Exchange
Another week brings another security breach of breathtaking proportions. It turns out that since at least January 4, organisations with their own Exchange email servers have been vulnerable to external attack. That means tens of thousands of email servers around the world have been compromised, with the European Banking Authority and the Norwegian Parliament among the high-profile victims. Microsoft has pinned the blame on a state-backed group in China known as Hafnium, but at least 10 groups have been spotted trying to take advantage of the vulnerabilities.
There is consternation about the potential impact of the breach. On Wednesday, the US warned, "Successful exploitation of these vulnerabilities allows an attacker to access victims’ Exchange Servers, enabling them to gain persistent system access and control of an enterprise network.... adversaries will continue to exploit this vulnerability to compromise networks and steal information, encrypt data for ransom, or even execute a destructive attack.

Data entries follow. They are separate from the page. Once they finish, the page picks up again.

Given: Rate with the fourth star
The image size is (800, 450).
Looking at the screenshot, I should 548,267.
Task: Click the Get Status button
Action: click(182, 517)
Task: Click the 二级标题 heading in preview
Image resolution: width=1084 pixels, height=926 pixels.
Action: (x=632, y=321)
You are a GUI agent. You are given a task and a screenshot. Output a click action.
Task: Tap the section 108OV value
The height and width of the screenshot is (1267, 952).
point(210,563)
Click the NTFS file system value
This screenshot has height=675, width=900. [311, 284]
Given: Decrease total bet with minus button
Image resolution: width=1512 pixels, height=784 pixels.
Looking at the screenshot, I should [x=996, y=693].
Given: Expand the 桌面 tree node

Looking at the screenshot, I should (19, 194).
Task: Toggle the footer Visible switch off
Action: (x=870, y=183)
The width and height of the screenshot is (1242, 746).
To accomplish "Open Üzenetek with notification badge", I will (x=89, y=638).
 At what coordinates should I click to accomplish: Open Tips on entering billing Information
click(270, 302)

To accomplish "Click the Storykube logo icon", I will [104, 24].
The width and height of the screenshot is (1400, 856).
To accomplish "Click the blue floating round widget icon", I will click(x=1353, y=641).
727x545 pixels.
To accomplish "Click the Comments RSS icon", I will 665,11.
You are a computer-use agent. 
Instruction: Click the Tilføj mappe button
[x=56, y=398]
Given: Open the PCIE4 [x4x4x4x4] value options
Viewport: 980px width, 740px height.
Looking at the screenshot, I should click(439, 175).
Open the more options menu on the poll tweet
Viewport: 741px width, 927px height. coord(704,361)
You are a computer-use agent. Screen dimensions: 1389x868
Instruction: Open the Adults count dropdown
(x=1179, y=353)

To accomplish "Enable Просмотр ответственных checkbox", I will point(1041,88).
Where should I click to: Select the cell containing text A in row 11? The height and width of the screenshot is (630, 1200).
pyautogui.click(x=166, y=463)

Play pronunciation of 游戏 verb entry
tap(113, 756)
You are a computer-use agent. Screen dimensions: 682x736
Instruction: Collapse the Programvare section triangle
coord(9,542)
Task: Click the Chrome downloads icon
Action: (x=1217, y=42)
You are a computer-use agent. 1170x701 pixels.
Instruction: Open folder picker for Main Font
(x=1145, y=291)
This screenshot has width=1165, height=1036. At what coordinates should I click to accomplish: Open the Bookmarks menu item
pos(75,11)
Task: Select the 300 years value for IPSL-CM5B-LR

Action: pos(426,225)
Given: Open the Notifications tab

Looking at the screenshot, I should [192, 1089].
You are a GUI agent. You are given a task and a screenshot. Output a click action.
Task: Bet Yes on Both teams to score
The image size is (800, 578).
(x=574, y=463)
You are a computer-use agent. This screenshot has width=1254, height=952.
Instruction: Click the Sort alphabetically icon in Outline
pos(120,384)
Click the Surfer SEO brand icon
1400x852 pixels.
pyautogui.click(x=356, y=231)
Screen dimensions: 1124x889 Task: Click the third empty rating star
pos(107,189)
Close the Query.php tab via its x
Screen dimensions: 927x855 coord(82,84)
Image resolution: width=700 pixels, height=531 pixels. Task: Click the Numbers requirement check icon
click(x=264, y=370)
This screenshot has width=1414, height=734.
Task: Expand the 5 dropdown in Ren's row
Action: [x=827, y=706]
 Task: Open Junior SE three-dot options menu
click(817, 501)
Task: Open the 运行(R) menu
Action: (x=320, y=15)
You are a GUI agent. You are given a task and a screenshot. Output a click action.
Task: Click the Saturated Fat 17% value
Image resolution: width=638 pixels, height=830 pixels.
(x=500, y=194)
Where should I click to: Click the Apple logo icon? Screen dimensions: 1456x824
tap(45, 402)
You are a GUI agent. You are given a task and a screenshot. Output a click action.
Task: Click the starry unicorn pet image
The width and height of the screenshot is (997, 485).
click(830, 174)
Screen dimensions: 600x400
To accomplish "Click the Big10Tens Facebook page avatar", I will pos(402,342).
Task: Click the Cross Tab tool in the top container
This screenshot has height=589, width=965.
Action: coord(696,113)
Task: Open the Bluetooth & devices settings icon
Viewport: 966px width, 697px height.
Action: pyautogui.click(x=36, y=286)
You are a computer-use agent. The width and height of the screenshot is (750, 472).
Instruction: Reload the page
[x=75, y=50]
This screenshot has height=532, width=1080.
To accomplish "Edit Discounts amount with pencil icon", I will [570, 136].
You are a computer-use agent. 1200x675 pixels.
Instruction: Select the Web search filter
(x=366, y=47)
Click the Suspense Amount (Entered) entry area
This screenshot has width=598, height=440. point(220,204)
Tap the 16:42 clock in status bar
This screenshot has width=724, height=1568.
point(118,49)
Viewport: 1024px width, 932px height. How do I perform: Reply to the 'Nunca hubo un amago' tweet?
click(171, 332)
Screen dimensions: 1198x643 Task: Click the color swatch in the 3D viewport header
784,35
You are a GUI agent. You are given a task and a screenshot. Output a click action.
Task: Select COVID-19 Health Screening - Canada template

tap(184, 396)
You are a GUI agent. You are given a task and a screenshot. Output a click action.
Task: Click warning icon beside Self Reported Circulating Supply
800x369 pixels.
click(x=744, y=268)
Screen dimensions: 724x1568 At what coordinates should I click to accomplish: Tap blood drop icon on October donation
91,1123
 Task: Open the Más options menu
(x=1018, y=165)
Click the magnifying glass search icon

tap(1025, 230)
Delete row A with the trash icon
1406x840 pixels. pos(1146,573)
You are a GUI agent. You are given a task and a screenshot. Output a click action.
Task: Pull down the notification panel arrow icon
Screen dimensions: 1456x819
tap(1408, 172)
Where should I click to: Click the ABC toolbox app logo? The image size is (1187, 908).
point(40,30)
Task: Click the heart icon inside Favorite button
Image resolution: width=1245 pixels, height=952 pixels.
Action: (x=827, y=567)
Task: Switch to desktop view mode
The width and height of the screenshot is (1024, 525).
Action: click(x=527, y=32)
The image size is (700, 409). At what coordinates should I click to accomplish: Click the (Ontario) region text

Adversaries may also sell access to compromised networks on the dark web".
Microsoft has issued updates to fix the vulnerabilities, including for versions of Exchange that it no longer supports, but the problem is the length of time hackers were able to exploit the issues. Veteran cybersecurity journalist, Brian Krebs, says many experts believe a variety of groups got wind of the vulnerabilities and were able to exploit them before they were patched. The result is a potential 'long tail', with reports that wide scale ransomware attacks have already begun. Worse, Krebs says Microsoft was first notified about the issues in January which raises obvious questions about the way the technology industry handles such challenges.
Anyone with an Exchange server on their own premises should obviously have patched their machines by now, but it's also vital to ensure data are backed up and that those backups aren't connected to the internet. It's also worth considering whether a cloud-based email solution would be a better way to provide email communications.